An open source platform addressing structural stability risk assessment in historical centres

Renzo Carlucci
Charilaos Maniatakis
Philip Fayad
Andrea Di Iorio
Nikolaos Schetakis
Costantine Spyrakos
Haris Saroglou
Alessio Di Iorio
Alexandros Paraskeuas
Nikos Papadopoulos

The management of stability risk assessment in historical centres in a project that aims to design and develop an open platform where blocks of buildings and large structures may be represented in damage maps before the event occurs, addressing damage forecasts for seismic movements impacting on the structural stability of the CH. The structural stability is calculated using a Matlab code developed at the National Technical University of Athens, translated to an open source programming language (Python)
using the software tool GeoPandas to enable operations that would normally require spatial database software (PostGIS).
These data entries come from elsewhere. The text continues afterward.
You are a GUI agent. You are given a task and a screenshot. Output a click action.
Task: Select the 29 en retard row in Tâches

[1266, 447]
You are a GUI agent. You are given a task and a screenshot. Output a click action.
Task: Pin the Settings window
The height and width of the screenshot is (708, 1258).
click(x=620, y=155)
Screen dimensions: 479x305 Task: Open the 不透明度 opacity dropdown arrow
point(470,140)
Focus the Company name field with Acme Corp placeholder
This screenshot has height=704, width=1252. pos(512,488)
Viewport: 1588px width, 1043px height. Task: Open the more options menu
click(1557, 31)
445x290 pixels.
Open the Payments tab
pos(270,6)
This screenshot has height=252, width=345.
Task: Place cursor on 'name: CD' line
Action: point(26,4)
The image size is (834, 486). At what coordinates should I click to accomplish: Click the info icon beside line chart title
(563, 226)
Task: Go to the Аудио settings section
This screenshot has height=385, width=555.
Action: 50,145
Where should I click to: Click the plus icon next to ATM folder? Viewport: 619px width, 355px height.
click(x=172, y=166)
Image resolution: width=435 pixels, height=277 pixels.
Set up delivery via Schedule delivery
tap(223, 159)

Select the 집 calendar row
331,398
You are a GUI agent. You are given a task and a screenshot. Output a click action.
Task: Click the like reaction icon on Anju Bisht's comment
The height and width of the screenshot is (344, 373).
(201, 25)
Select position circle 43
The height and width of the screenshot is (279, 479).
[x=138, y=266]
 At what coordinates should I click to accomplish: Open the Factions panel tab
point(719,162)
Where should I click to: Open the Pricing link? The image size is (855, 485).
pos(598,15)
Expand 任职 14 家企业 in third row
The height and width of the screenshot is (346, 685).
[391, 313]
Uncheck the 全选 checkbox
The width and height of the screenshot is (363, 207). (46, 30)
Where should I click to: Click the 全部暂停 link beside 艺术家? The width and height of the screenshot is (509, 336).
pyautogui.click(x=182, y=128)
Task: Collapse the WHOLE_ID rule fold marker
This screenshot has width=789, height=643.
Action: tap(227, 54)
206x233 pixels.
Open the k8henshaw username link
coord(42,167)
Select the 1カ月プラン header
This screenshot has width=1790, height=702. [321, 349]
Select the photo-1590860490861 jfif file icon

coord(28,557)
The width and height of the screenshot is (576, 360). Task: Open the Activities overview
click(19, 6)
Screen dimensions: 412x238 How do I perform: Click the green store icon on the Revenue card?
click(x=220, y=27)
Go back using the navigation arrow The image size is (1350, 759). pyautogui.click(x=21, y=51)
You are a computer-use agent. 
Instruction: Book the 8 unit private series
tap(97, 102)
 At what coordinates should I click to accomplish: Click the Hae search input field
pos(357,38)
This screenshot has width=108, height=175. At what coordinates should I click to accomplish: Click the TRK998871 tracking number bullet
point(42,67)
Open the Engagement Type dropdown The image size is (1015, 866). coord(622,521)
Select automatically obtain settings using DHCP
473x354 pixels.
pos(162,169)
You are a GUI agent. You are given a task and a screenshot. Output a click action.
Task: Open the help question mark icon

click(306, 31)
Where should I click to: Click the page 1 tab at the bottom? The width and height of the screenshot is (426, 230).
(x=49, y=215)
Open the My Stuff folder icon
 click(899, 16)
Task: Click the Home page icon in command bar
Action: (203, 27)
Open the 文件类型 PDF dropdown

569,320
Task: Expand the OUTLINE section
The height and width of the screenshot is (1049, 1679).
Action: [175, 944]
Furthermore, the use of open source technologies like QGIS desktop software will provide open and free access to view and contribute in the future.

Introduction

STABLE (STructural stABiLity risk assEssment, 2018-2022, Horizon2020, MSCA - Marie Sklodowska Curie Actions - RISE - Research and Innovation Staff Exchange - grant agreement nº. 823966) has the goal of developing a digital platform to forecast earthquake damage to Historical City Centers in Europe combining different techniques and methodologies: structural stability models, earthquake simulation tools combined with geotechnical data, remote sensing and in situ monitoring technologies.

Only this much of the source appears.